• Data records:
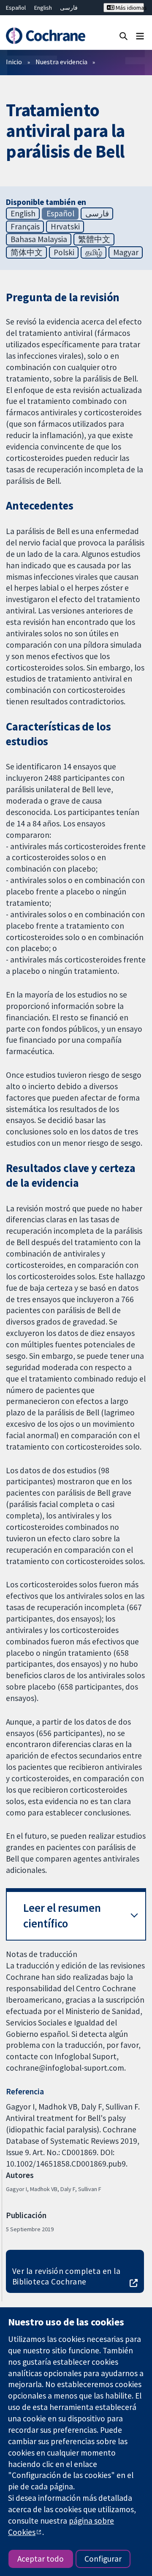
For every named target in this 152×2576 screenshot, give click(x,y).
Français (25, 226)
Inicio (14, 61)
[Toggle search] (123, 36)
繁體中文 (94, 239)
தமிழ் (93, 252)
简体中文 (27, 252)
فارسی (69, 7)
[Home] (45, 35)
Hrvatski (65, 226)
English (43, 7)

• Task to carry out: The data above must be reproduced exactly, without any of its pictures.

• Exercise output:
For every named target in this 152×2576 screenshot, give click(x,y).
Français (25, 226)
Inicio (14, 61)
[Toggle search] (123, 36)
繁體中文 (94, 239)
தமிழ் (93, 252)
简体中文 (27, 252)
فارسی (69, 7)
[Home] (45, 35)
Hrvatski (65, 226)
English (43, 7)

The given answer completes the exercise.